Rachael Kohn: Yes, Emanuel?
Emanuel Tov: I just want to sharpen one point: Indeed in this Scroll the Psalms that we know from the Masoretic text, occur in a different sequence, a completely different sequence, and this has been interpreted by some scholars as the Scroll reflecting a liturgical collection, but those scholars who believe that this is an ancient form of the Book of Psalms, make a very important and interesting point, because if their view is correct, I consider this to be the most important Scroll from Qumran for the study of the Hebrew Bible. It would show a Psalter completely different from what we have. I believe this view is incorrect, but I want to stress the enormous revolutionary aspect of this view which nowadays is espoused by, I guess, some four or five scholars.
Rachael Kohn: I’m just wondering though if a Psalter is used liturgically whether it would naturally undergo some shifts and re-ordering according to the congregation. But Geza, can you comment on the Psalms Scroll.

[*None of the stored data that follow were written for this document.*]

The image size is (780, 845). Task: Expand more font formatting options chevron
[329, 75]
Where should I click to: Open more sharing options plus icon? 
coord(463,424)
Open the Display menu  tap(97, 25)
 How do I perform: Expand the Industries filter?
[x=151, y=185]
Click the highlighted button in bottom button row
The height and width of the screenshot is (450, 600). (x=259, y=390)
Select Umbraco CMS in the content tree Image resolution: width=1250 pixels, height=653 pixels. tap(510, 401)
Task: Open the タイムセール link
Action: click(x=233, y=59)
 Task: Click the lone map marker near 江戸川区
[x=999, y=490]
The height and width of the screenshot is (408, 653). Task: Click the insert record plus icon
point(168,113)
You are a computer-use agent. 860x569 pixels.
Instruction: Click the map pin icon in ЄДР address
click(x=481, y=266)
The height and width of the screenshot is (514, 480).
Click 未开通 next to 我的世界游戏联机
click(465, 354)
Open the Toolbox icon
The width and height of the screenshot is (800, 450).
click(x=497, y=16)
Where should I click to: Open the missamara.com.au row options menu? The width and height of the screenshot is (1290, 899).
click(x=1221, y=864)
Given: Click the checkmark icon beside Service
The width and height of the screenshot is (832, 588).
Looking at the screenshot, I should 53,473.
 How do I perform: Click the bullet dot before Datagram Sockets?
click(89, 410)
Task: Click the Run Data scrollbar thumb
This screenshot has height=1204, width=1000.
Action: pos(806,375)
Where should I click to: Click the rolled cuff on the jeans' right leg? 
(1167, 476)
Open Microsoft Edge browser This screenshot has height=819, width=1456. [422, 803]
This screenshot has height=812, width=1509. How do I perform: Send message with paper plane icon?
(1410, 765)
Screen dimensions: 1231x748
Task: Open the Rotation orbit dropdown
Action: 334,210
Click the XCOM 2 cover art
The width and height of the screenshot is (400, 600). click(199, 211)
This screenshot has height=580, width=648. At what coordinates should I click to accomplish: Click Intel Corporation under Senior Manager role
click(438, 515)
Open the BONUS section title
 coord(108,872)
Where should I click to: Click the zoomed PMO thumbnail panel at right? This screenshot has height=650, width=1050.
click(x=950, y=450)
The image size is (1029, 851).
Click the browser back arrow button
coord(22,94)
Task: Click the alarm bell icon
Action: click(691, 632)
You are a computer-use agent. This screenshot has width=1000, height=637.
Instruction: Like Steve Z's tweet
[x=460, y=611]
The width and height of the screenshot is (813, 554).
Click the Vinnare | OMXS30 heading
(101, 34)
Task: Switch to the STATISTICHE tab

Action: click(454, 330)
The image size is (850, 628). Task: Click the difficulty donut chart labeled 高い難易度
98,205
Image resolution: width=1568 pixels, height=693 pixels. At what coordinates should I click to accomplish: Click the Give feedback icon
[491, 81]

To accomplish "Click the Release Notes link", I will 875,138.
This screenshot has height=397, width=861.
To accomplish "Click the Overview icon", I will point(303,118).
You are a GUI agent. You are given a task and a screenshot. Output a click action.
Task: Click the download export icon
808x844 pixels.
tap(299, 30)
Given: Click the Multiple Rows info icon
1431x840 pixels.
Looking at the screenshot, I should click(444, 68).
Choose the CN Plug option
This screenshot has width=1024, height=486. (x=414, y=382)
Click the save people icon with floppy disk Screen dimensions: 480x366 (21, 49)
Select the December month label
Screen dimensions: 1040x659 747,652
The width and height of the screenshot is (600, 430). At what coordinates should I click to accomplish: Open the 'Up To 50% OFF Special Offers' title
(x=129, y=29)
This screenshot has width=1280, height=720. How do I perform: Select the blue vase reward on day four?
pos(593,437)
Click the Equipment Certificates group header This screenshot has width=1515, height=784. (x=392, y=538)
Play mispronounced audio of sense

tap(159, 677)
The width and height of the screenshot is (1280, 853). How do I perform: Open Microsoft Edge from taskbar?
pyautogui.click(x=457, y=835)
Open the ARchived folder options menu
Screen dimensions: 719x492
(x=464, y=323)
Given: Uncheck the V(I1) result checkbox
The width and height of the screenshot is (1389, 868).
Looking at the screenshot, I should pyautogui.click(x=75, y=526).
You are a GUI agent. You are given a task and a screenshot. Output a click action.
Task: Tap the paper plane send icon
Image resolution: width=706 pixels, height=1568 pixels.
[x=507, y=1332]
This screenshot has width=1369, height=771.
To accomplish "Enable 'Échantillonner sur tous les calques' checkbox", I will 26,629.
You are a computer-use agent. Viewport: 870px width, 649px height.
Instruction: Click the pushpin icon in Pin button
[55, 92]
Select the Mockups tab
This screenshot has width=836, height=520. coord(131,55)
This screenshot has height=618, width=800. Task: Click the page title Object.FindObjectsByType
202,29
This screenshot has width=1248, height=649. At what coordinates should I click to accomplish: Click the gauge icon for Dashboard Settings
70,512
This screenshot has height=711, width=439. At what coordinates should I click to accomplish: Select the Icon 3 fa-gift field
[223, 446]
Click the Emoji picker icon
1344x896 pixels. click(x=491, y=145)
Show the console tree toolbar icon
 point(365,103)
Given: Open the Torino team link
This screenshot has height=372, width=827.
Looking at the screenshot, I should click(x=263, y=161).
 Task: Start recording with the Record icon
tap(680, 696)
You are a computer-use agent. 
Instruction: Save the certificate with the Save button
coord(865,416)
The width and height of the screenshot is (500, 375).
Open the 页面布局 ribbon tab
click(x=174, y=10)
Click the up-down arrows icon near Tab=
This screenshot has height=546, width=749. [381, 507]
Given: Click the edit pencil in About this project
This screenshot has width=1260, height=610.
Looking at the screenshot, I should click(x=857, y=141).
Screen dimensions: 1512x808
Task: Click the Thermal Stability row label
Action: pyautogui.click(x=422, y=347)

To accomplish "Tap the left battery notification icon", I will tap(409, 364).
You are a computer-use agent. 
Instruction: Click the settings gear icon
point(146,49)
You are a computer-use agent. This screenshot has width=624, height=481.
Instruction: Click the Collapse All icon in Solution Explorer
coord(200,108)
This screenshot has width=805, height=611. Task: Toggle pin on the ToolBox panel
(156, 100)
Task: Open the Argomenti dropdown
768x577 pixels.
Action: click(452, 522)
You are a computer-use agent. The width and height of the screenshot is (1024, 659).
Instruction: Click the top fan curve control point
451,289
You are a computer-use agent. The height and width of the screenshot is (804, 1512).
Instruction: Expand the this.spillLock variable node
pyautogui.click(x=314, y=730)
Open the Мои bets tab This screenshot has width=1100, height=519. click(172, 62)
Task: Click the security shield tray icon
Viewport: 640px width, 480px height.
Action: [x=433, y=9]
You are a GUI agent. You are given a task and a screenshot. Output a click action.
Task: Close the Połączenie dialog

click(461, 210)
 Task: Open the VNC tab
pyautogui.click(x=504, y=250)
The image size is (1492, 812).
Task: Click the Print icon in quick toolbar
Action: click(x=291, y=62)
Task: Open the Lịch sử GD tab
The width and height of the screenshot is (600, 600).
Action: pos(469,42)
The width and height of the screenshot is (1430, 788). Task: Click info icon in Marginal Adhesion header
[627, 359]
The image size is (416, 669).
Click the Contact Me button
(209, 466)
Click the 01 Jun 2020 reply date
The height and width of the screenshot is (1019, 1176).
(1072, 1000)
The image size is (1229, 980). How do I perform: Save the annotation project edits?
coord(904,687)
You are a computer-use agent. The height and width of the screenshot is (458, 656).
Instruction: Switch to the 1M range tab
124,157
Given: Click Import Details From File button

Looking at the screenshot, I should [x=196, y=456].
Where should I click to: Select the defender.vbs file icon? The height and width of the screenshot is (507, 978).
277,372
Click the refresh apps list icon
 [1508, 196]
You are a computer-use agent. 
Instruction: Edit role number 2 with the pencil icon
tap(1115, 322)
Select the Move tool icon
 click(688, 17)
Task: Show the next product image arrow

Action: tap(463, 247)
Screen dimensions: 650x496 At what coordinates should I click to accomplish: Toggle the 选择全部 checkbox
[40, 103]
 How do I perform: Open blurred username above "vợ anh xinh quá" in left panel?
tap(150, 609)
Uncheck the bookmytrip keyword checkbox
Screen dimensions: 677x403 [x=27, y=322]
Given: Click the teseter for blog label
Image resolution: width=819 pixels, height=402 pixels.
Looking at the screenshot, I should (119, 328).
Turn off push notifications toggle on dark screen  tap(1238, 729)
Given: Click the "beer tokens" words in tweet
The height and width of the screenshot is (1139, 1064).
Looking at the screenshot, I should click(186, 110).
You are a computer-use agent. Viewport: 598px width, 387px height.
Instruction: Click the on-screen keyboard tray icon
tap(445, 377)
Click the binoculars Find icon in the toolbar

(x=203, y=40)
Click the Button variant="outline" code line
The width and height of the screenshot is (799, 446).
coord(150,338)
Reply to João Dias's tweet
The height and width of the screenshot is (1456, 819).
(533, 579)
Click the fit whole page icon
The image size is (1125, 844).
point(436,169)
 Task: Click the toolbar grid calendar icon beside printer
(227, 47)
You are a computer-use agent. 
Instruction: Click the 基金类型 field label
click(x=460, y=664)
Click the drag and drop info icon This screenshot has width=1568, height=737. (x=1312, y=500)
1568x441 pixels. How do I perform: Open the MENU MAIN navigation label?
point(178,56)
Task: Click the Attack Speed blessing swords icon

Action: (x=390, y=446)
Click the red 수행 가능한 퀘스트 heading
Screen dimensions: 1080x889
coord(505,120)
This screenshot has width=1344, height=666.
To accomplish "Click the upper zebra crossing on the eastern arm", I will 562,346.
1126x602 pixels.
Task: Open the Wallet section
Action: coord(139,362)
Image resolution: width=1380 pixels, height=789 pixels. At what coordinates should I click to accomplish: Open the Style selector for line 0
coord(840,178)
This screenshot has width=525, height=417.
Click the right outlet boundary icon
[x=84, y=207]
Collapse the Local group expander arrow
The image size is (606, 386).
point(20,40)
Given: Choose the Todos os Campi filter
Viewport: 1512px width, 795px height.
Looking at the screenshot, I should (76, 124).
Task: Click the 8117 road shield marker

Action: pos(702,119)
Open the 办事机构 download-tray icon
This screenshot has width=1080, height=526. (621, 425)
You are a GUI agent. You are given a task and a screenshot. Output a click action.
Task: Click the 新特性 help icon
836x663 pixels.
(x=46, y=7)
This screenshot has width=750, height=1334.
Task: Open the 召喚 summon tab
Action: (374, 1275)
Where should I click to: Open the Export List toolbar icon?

Geza Vermes: Yes, well let’s try to clarify one point. I imagine that most of our audience and the people who are listening to us on the Internet, think that there are 150 Psalms. This is the figure that you find in your ordinary Bibles. According to the Psalms Scroll from Cave 11 from Qumran, David (and I’m looking at the text so that I’m not misleading you) David wrote 3,600 Psalms and 364 songs for the daily sacrifice., and 52 songs for the Sabbath sacrifice, and 30 songs for the New Moons and feast days. In all, the songs which he uttered were 446, and four songs to make music on behalf of all those who were possessed by evil spirits. In all they were 4,050 Psalms. Now that’s a bit different from the 150 to which we are used.
Rachael Kohn: Now is this part of the exaggeration you talked about earlier, that some of the scribes might have been inclined to?
Geza Vermes: I’m not sure, because we have something very similar in flavour in the 1st century Jewish historian Flavius Josephus, in connection with King Solomon, to whom certain wisdom books of the Bible are attributed. And according to Josephus, Solomon wrote a much larger number of works than those which we know from the Bible. But in any case, what is fascinating in this list is that it represents something very peculiar to the Qumran community, namely that they believed there were 52 Sabbaths in the year, that they followed a certain calendar which we will call the Solar Calendar instead of the traditional Jewish calendar, which is a combination between Lunar and Solar, time reckoning. But since we have 364 songs, which is the number of days according to the Solar Calendar of David, of the Qumran Sect, and 52 songs are for the Sabbath, that shows that we have hear at least in this addition to the Psalms Scroll, something very typical to the sectarian outlook of the Qumran Community.
Rachael Kohn: Well the Solar Calendar is one of the things that often distinguishes the sect from the rest of the Jewish community. But in the actual ritual practices of the sect, we also find differences, and this has been an interest that you Lawrence Schiffman have had and most especially as can be seen in the Torah Precepts fragment, and that is the No.3, the third fragment. So there it is. It’s not so brightly coloured as the ones we’ve had before. But I’d love you to talk about how this particular Precept fragment not only radicalised scholarship but also perhaps shows something of a radical departure of the group itself.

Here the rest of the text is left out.